Washington: In a study of more than 13,000 adults, almost half of adults with type 2 diabetes reported acute and chronic pain, and close to one quarter reported neuropathy, fatigue, depression, sleep disturbance and physical or emotional disability.
The study was conducted by researchers at the San Francisco VA Medical Center, the University of California, San Francisco and the Kaiser Permanente Division of Research in Oakland, CA.
The researchers also found significant rates of shortness of breath, nausea and constipation.
They suggested that palliative care become part of standard management of the disease.
Patients in the study reported significant pain and non-pain symptoms across the entire course of the disease, among all age groups, with prevalence increasing as people neared the end of their lives.
“Adults living with type 2 diabetes are suffering from incredibly high rates of pain and non-pain symptoms, at levels similar to patients with living with cancer,” said lead author Dr. Rebecca Sudore, a staff physician at SFVAMC and associate professor of medicine at UCSF.
It is the largest observational study to assess a full range of pain and non-pain symptoms among patients with type 2 diabetes, and the first to characterize the kinds of symptoms that patients experience, according to the researchers.
“The field of diabetes has focused, and rightfully so, on decreasing patients’ blood sugar, blood pressure and cholesterol levels in attempt to prevent complications such as cardiovascular disease, kidney failure, amputations and blindness,” said Andrew J. Karter, PhD, a principal investigator of the DISTANCE and Diabetes and Aging Studies, and senior research scientist at Kaiser.
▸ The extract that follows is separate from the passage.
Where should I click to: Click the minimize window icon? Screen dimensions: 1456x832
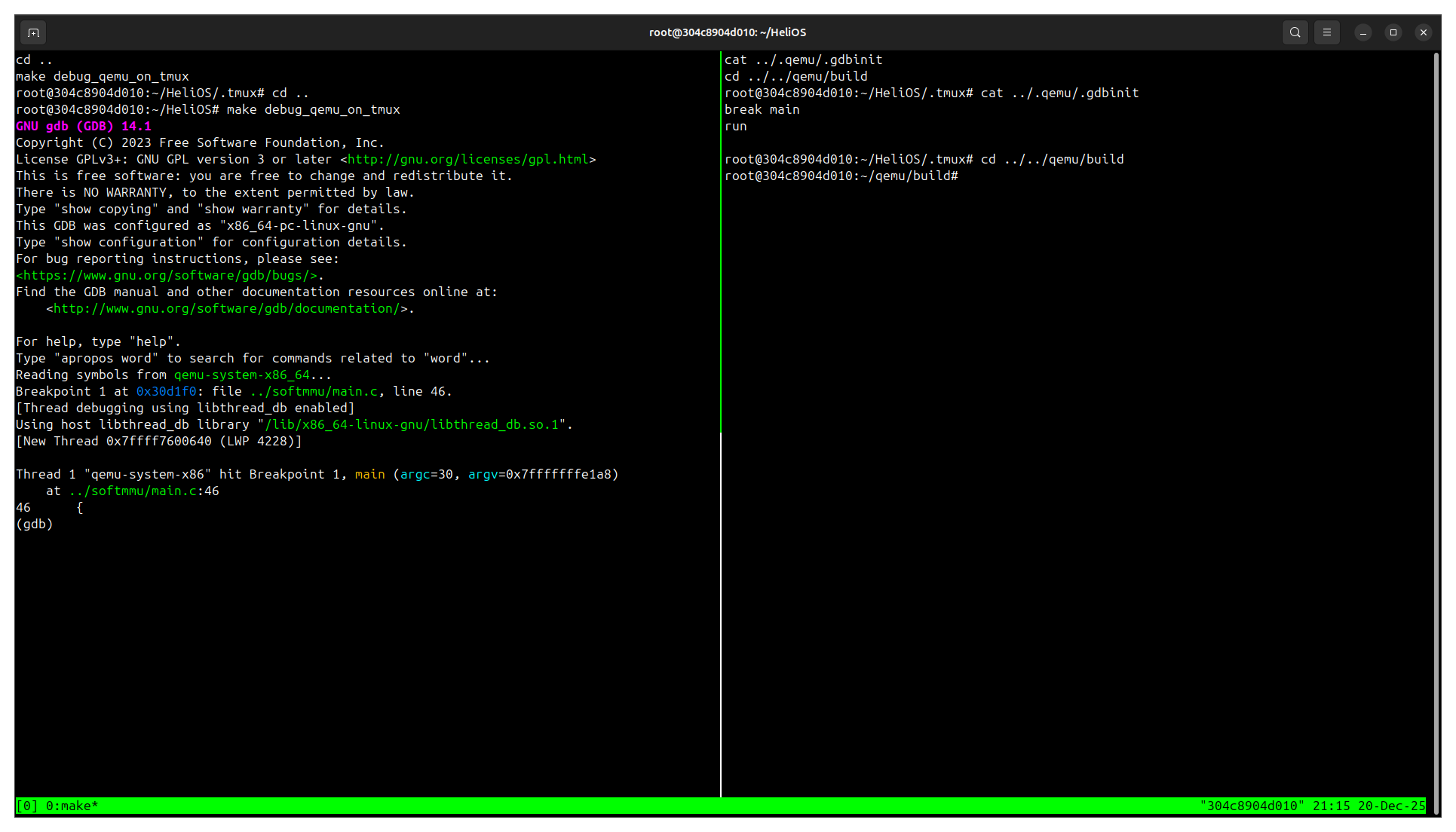click(1363, 32)
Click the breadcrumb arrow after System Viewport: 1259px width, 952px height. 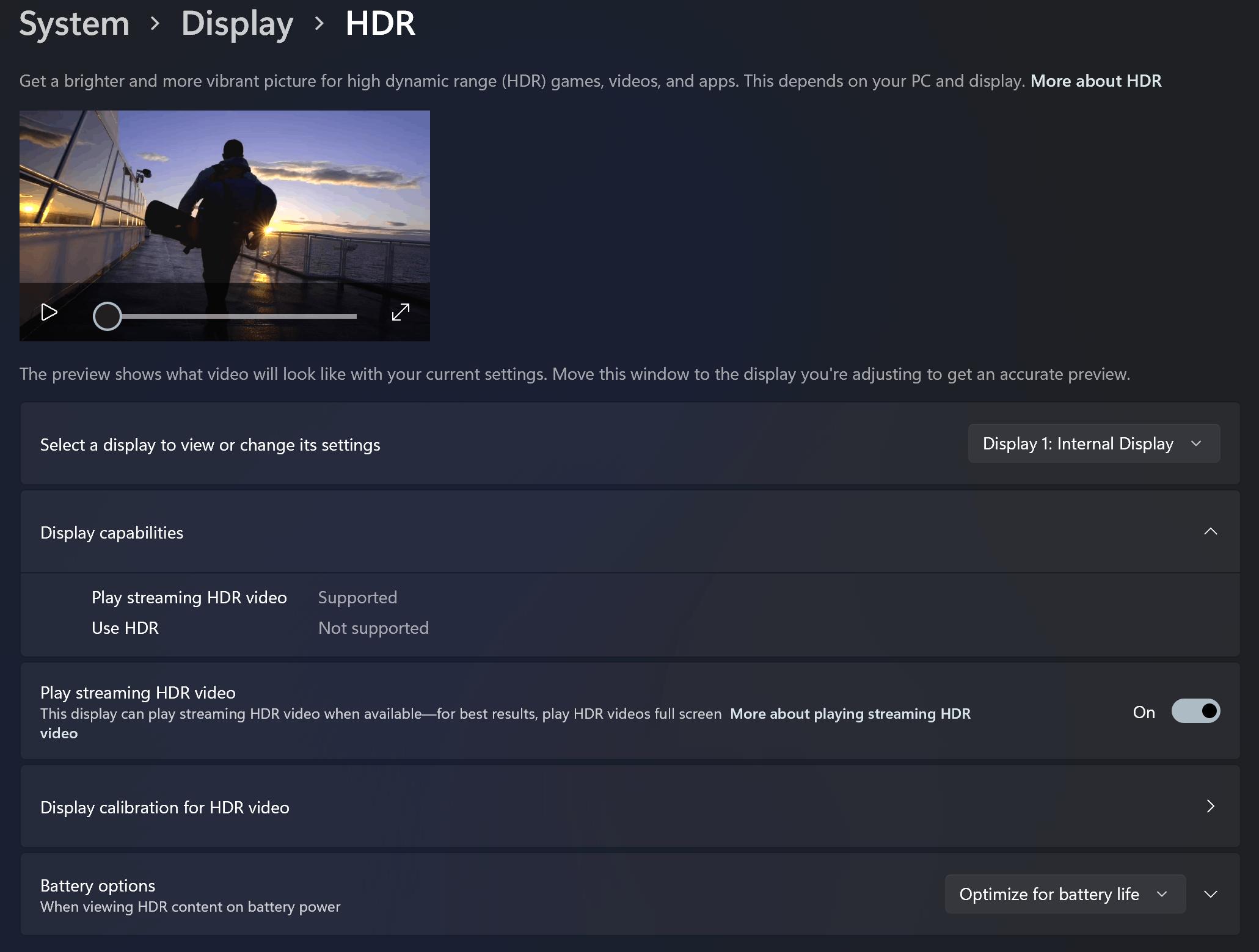(x=155, y=24)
“However, our observations provide an important wake up call for clinicians to not wait until the latest stages of diabetes to focus on these patient-reported outcomes, but rather to consider early palliative care as part of usual chronic disease management,” he suggested.
Palliative care is specialized medical care for people with serious illness that provides an added layer of support in addition to regular disease management, with the goal of relieving symptoms and improving quality of life, explained Dr. Sudore.
She noted that other studies suggest that seriously ill patients who receive palliative care live longer with a better quality of life.
“Palliative care has already begun to be woven into the care provided to patients with cancer, heart failure and kidney failure. Our results highlight the need to expand diabetes management to also include the palliative care model,” she said.
For their study, the research team surveyed 13,171 adults with diabetes, aged 30 to 75 years, who were enrolled in Kaiser Permanente Northern California and participated in the NIH-funded Diabetes Study of Northern California (DISTANCE) and its ancillary Diabetes and Aging Study.
Adults over the age of 60 reported more physical symptoms such as pain, whereas adults younger than 60 reported more psychosocial symptoms such as fatigue and depression. Symptom burden remained high even after the researchers accounted for other medical illnesses and duration of diabetes. Results were based on self-reported symptoms and chart review.
The findings appeared in the Journal of General Internal Medicine.